Sleep apnoea is a condition where the walls of the throat relax and narrow during sleep, interrupting normal breathing leading to regularly interrupted sleep. A CPAP device prevents a patient’s airway closing while they sleep by delivering a continuous supply of compressed air through a mask. Without treatment of the underlying causes of sleep apnoea, treatment with a CPAP device can be life-long.
This proposal is in line with National Institute for Clinical Excellence (NICE) guidance issued in March 2008, outlining a range of management options for treating sleep apnoea, including CPAP machines.
Under this proposal, patients with moderate or severe sleep apnoea will, in the first instance, be supported to try all possible clinically effective management options prior to being issued with a Continuous Positive Airway Pressure (CPAP) device. Patients with mild conditions may receive a device under exceptional circumstances. Patients will be given one device only as they are portable.

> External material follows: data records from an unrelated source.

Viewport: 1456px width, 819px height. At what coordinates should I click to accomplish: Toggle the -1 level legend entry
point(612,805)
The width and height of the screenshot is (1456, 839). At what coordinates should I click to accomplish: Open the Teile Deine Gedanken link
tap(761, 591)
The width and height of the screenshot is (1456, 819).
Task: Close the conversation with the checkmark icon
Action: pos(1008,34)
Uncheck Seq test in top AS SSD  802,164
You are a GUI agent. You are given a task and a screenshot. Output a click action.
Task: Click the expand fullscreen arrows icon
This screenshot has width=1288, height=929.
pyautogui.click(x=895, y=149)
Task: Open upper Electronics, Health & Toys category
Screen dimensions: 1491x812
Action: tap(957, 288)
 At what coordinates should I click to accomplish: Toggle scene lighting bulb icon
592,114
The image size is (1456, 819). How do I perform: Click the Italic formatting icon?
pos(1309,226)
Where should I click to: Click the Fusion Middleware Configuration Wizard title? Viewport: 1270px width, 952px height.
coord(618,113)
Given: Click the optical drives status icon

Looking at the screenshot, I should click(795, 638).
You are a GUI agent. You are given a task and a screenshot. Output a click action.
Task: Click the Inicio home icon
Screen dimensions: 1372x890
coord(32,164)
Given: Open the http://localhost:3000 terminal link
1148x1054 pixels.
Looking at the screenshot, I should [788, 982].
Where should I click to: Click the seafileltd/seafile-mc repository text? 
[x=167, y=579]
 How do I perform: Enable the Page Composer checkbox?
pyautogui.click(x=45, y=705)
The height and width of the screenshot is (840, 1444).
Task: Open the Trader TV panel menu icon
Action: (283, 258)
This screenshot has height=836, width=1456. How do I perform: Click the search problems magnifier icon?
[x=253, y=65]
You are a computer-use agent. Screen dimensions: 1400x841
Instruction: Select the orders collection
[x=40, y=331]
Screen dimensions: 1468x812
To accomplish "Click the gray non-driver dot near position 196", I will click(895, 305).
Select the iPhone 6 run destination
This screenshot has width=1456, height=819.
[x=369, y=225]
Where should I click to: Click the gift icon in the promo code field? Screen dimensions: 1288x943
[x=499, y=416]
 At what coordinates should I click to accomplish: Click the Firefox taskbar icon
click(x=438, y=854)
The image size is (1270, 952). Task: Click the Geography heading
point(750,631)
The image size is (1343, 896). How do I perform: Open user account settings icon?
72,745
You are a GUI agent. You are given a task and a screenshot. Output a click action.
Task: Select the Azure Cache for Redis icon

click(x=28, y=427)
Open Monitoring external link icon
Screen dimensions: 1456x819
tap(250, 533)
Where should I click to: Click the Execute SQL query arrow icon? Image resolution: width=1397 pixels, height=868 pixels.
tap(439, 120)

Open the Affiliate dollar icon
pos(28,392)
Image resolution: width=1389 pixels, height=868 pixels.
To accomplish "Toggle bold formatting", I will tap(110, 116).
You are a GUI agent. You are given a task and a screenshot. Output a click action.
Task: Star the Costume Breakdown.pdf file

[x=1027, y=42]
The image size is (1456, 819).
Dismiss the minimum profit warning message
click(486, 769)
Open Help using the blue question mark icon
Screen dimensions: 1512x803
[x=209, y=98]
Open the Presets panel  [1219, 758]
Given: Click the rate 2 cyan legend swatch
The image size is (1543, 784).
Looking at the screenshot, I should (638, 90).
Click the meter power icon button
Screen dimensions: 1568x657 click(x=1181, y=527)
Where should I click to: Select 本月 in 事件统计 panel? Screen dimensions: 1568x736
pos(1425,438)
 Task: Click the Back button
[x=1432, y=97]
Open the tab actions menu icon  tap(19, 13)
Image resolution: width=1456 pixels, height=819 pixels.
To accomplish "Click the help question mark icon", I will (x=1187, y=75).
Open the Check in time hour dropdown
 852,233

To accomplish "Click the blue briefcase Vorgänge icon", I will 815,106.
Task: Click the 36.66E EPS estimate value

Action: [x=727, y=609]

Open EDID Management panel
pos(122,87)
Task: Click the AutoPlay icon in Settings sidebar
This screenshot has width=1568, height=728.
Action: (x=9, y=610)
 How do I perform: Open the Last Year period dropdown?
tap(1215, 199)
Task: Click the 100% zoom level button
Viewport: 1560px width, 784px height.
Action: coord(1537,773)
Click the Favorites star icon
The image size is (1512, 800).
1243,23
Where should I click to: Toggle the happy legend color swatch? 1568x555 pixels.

There are a number of ways to successfully treat patients with sleep apnoea before the use of CPAP:
- Weight loss to reduce the patient’s BMI (Thomasouli, 2013)
- Avoidance of alcohol, particularly within 6 hours of bedtime (NICE, 2008)
- Stopping smoking (Boldova A., Sep 2014)
- Dental devices to keep the airway clear by moving the jaw forward. These devices are not prescribed on the NHS (Sharples L.D., 2016)
- Avoidance of sedative medicines (NICE, 2008)
- Advising patients on appropriate levels of sleep overnight. Generally adults should have between 7 and 9 hours of quality sleep per day.
The 2008 NICE guidance estimated that 91 new patients a year would be diagnosed and treated with CPAP in Bristol, North Somerset and South Gloucestershire. In 2016/17, 1250 new CPAP machines were issued at a cost of £1 million. This is more than ten times the NICE estimated cost and activity levels.
The new policy proposes that patients will be able to access CPAP treatment where appropriate, but there should be greater emphasis on other management options earlier in their treatment. Patients will be assessed by secondary care clinicians and if they do not meet the criteria within the policy, the consultant may seek funding from the Individual Funding Request Panel where there are exceptional circumstances.
Criteria Based Access [CBA] – Where a CCG has published a policy setting out eligibility criteria. If clinicians are content that the patient meets the criteria, they may proceed to treat without seeking funding approval.
Prior Approval [PA] – Where a CCG has published a policy setting out eligibility criteria. Clinicians, where they feel patients meet the criteria, must seek funding approval from the commissioners prior to treating.
Individual Fund Request [IFR] – Where a CCG has published a policy stating that certain treatments are not routinely funded. Treatment will only be funded via agreement from commissioners in exceptional circumstances
Clinical pathway – A systematic way of treating and managing diseases in the NHS. A clinical pathway outlines the way a patient should be cared for through the NHS system from first presentation, followed by testing and diagnosis and through to completion of treatment.